Here, at MTR Design, we are managing multiple web apps, servers and system components. All of them generate some kind of logs. Most of the time the logs are trivial and contain nothing that we should be concerned about. There is the odd case, however, where some log gets an entry that truly deserves our attention.

You see, the signal-to-noise ratio in most logs is very low, so going over all of the logs by hand is an extremely boring and time-consuming task. Yet, there may be "gems" inside the logs that you really want to act on ASAP - say, someone successfully breaking into your server, or email list going crazy and spamming your customers.

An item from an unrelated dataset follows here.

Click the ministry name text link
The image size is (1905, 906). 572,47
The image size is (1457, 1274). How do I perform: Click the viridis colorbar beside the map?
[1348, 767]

So, what solutions do we have at our disposal? The most noteworthy are Splunk (hosted service, expensive) and Logstash (Java, pain to install, maintain and customize). I did not like any of them. What I did like was Sentry, which has a logging client (called Raven) available in dozen languages. The only problem is that Sentry is meant for handling exceptions coming from applications - not for general purpose logging. 

Yet, Sentry has a lot of the features that we do need:

  • Centralized logging with nice Web UI
  • Users, permissions, projects
  • Aggregation, so that similar log messages get grouped together
  • Quick filters, letting you hide message classes you do not care about
  • Plugin system that lets you write your own message processing 
  • Flexible and easy to use logging clients

Since we already had Sentry for handling in-app logging, enabling it to handle general-purpose server logs felt like a very compelling idea. So we did it...

Enter PyLogWatch

... by writing a Python app that parses log files and feeds them to Sentry. The application is very small and simple, and you can run it on any server with a recent version of Python. You don't need to be root, there is no long-running daemon, and no special deployment considerations - just download, configure, run (by cron, or via other means of scheduling). Of course, PyLogWatch relies on you having a Sentry server, but that's not too hard to install either (see the docs), and you can always use the very affordable hosted Sentry service (see the pricing), which features a limited free account.

The PyLogWatch project is still in its infant stages - there are just a couple of *very* basic parsers (for Apache error logs and for syslog files), and no extensions for the Sentry server yet. Nevertheless, it has already proven very useful to us, since it enabled our developers to closely track the Apache error log files for the applications they "own", and swiftly react to any problem that shows up. In practice, each error line generates a "ticket" in Sentry, and it sticks up there until a project member explicitly marks it as resolved. As an optional feature, all project members receive an email whenever there is a new entry waiting to be resolved. 

What I love about this project is that it is a pretty much blank sheet of paper. I believe that using the combined power of custom parsers and Sentry plugins can yield magnificent results.

So what tool are you using for log tracking? What would do you like/dislike about it, and what would you ideally like it to do? Feel free to share your thoughts.